_Excerpt provided_
=== Begin Enclosure ===

A senior judge made a passionate plea for the Government to clamp down on disturbing internet images as he jailed four teenagers for a "sickening" attack which they filmed.
The youths leered and smiled into a mobile phone before they savagely beat a homeless man, leaving him for dead. Paul Vickers, 40, was saved by a passer-by, but has been left partly paralysed and blind in his right eye.
The Old Bailey heard that one of the defendants, 17-year-old Oliver Skeggs, who had attacked a man in a wheelchair a week earlier, told police that he thought it would be a laugh.
The assault was inspired by violent images easily accessible on the Web and was itself intended to be uploaded on to the internet. Another member of the gang, Terry Bryan, 19, already had a series of violent clips on his phone, including one of a woman being shot in the head, and another of a hostage being beheaded.
"Paul Vickers was a man who apparently chose to live a quiet life largely on his own and largely on the road ... On that July morning as he lay sleeping, the four of you reached an agreement to subject him to a vicious and cowardly attack, and one that was to be filmed," said Judge David Rennie QC.
"Your actions as a group resulted in him very nearly being killed and has without doubt completely ruined his life. Long after you have served your sentences it seems likely he will continue to suffer physically and/or mentally each and every day. That is the legacy, that is the result of what you chose to do to that man.
"All for what, the sick and sadistic pleasure of giving a man a savage beating and filming it so some of you and others like you could enjoy the replaying of it."
Mr Vickers had been sleeping in a bus shelter in Fishbourne, West Sussex, on 24 July last year when the gang decided he was an easy target and set upon him. They teenagers beat him with a metal wheel brace and stamped on his head. They took a final photograph before abandoning him to die, but a passer-by called the emergency services.

=== End Enclosure ===

_Extracted material_
=== Begin Enclosure ===

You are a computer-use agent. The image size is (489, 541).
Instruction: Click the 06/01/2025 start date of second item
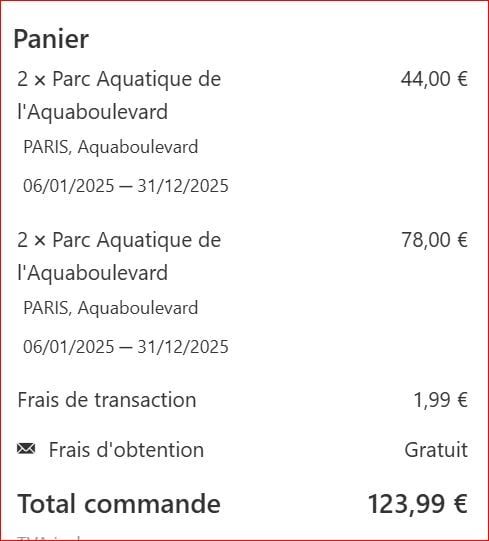point(68,346)
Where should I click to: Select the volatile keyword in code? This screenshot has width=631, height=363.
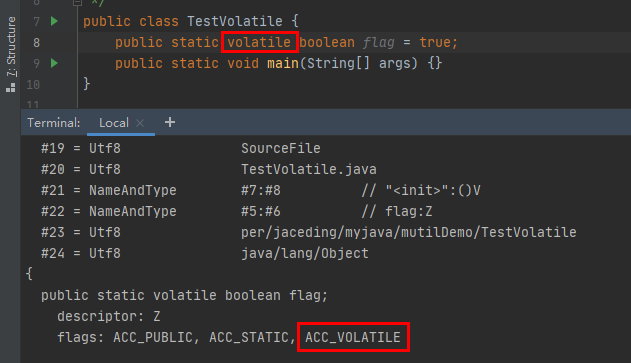[x=259, y=42]
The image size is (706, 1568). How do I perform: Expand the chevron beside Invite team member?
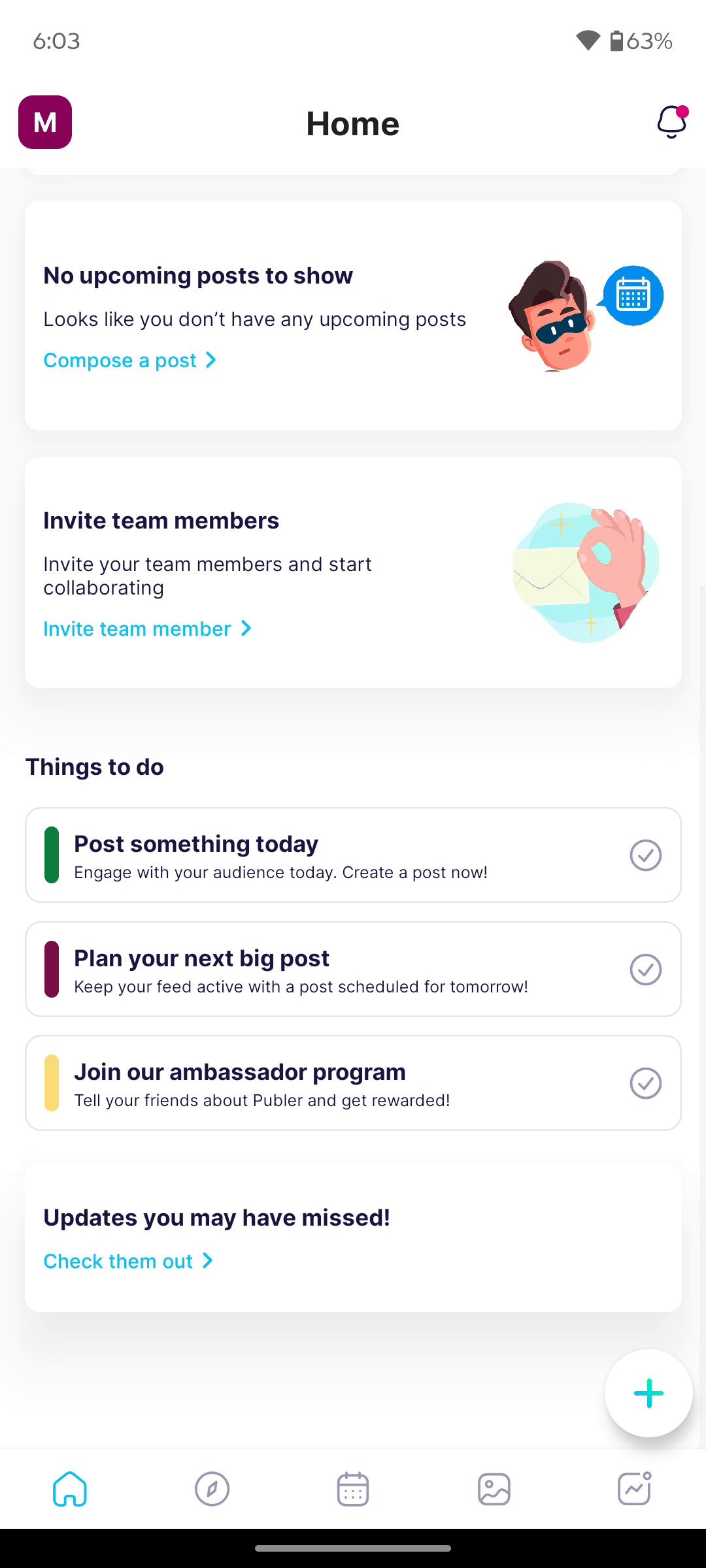[245, 628]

=== End Enclosure ===

_Prompt A_
Reproduce the passage of the news article about the attack on Paul Vickers starting with "The assault was" and going on through "David Rennie QC.".
_Prompt B_
Carry on the news article about the attack on Paul Vickers from its final sentence.

_Exercise output A_
The assault was inspired by violent images easily accessible on the Web and was itself intended to be uploaded on to the internet. Another member of the gang, Terry Bryan, 19, already had a series of violent clips on his phone, including one of a woman being shot in the head, and another of a hostage being beheaded.
"Paul Vickers was a man who apparently chose to live a quiet life largely on his own and largely on the road ... On that July morning as he lay sleeping, the four of you reached an agreement to subject him to a vicious and cowardly attack, and one that was to be filmed," said Judge David Rennie QC.

_Exercise output B_
He underwent six hours of surgery, having suffered multiple skull fractures as well as brain injuries, and is now living in a care centre in Bournemouth.
Police never recovered the phone on which the attack was filmed, but Bryan showed footage to a neighbour, who told his mother. She informed the police.
The judge said there was a "direct connection" between graphic images of violence featured on the internet and their decision to film the attack.
"I believe this was copying and adding to the violent images already in circulation," he said. "I urge the Government to continue to investigate this problem to see if there is anything else that can be done to protect people from images that should never be seen."
Three of the teenagers were convicted at Lewes Crown Court, while the fourth admitted the attack.
Yesterday Skeggs, of Chichester, who was said to have been high on skunk at the time of the assault, was given an indeterminate sentence with a minimum term of 13 years after being convicted of attempted murder. He admitting taking part in a robbery seven days earlier, when a 59-year-old man was beaten with a wooden baton at his home.
Alistair Field, 17, of Chichester, who filmed the attack, was jailed for eight years, as was Bryan, after being convicted of grievous bodily harm with intent.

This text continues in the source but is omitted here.